WORK TO COMPLETE - Copy the records that follow exactly, leaving nothing out.

[Opening RECORDS PROVIDED section]

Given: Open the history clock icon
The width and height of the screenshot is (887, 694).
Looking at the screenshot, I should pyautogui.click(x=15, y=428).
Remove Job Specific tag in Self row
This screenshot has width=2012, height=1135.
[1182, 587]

[Closing RECORDS PROVIDED section]

WRITTEN ANSWER -
Given: Open the history clock icon
The width and height of the screenshot is (887, 694).
Looking at the screenshot, I should pyautogui.click(x=15, y=428).
Remove Job Specific tag in Self row
This screenshot has width=2012, height=1135.
[1182, 587]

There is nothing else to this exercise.